Una "357 magnum" per il presidente Ballaman
Il presidente leghista del Consiglio regionale gira armato: "Me l'ha suggerito la Digos dopo l'assassinio dei miei amici Fortuyn e Van Gogh". Interrogazione della Sinistra Arcobaleno
TRIESTE
. Edouard Ballaman gira armato. La sua pistola è un revolver, modello «357 magnum», un’arma di dimensione medie, molto rumorosa, si usa di solito per intimidire. In aula la magnum non entra, «rimane custodita in un ripostiglio chiuso a chiave nel mio ufficio», spiega il presidente leghista. Ma perché il presidente del Consiglio regionale ha un’arma sotto la giacca? «Su consiglio della Digos».
SOTTO SCORTA
. Ballaman spiega infatti di possedere «con regolare porto d’armi» una pistola sin dal 2005, un anno dopo essere stato messo sotto scorta, il 6 maggio 2004. «Ero amico di due persone assassinate per questioni politiche – ricorda il presidente pordenonese –: il leader politico olandese Pim Fortuyn e il regista Theo Van Gogh, ucciso da un terrorista islamico.

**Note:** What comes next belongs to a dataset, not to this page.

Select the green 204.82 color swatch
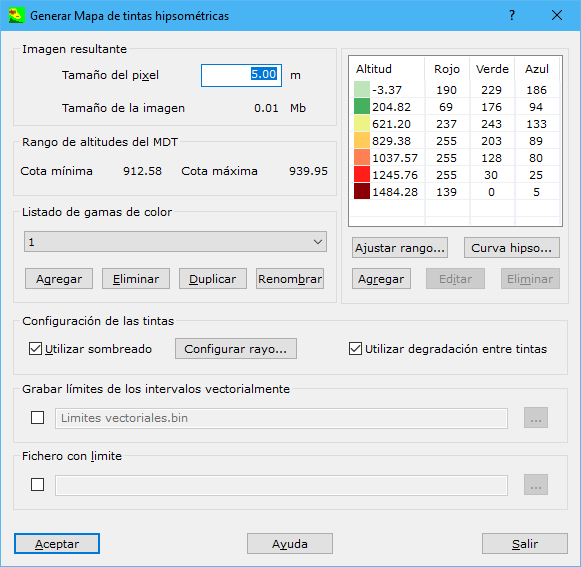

A seguito delle indagini da cui era emerso il mio nome, si è deciso di proteggermi nel periodo in cui ero parlamentare e per qualche mese ancora. Finito il periodo della scorta, fui indirizzato a mantenere comunque alcune misure di protezione».
L’INTERROGAZIONE.
Ballaman-armato spunta a seguito di un’interrogazione intitolato «Il presidente con la pistola» a firma di Roberto Antonaz. Il consigliere di Rifondazione ha ripescato il passaggio raccontato da un giornalista del Gazzettino in un articolo di qualche tempo fa: il presidente del Consiglio estrae una pistola, l’appoggia sul tavolo e si fa intervistare. «ella convinzione che l’episodio rappresenti una novità nel panorama politico regionale e nella impossibilità istituzionale di rivolgermi direttamente a lui – spiega Antonaz rivolto al presidente della Regione Renzo Tondo –, mi rivolgo a lei sicuro che comprenderà curiosità e aspettative».
ROMA ESTERA.
Il consigliere di Rifondazione ricorda pure che, nell’intervista, Ballaman dichiara che la città estera preferita è Roma. E chiede a Tondo se è a conoscenza «di quale sia il Paese al quale il presidente leghista si considera appartenente: la Padania, il Friuli, il Pordenonese, l’Azzanese o, decisamente più auspicabile, semplicemente cittadino del mondo, visto che considera Roma la capitale di un Paese estero». Ma il fatto più rilevante è evidentemente quello della pistola mostrata durante il faccia a faccia con il giornalista. Antonaz vuole sapere tutto. Innanzitutto se Ballaman abbia reso Tondo partecipe «di questa sua propensione all’uso delle armi da fuoco» e, nel caso, prosegue ironicamente il consigliere, se il presidente della Regione sia a conoscenza «del modello e del calibro del revolver» e «se preferisca la fondina alla vita o ascellare».
UNA LEGGE ANTI-ARMI.
Antonaz si rivolge ancora a Tondo: ha indagato quando e dove Ballaman gira armato? È invidioso e sta pensando pure lui di dotarsi di qualche arma per non sfigurare nel confronto? Ha notizia di altri consiglieri con pistole varie? Non ritiene opportuno «predisporre una legge che impedisca l’accesso al Consiglio e nelle altre strutture della Regione ai consiglieri, funzionari o altre persone armate e prevedere l’istituzione di “ronde consiliari per la sicurezza” che facciano rispettare la legalità, disarmando i consiglieri armati di pistola o altra arma da fuoco»?
PORTO D’ARMI.
Ironia cui Ballaman risponde con le stesse... armi. «Quella su Roma era una battuta. Ma se uno ci mette mesi per scovare un’intervista non così recente, avrà bisogno di un po’ di tempo per capirla». Nel merito il presidente del Consiglio spiega di avere «regolare porto d’armi», «di averlo rinnovato regolarmente ogni anno» e «di non aver mai usato l’arma da fuoco se non nelle necessarie esercitazioni». E in Consiglio? «In aula non sono mai entrato armato, la pistola resta nel ripostiglio. Non l’ho fortunatamente mai utilizzata per attaccare qualcuno e nemmeno solo per intimidire e mi offende che qualcuno possa aver pensato il contrario. Antonaz avrebbe potuto semplicemente telefonarmi».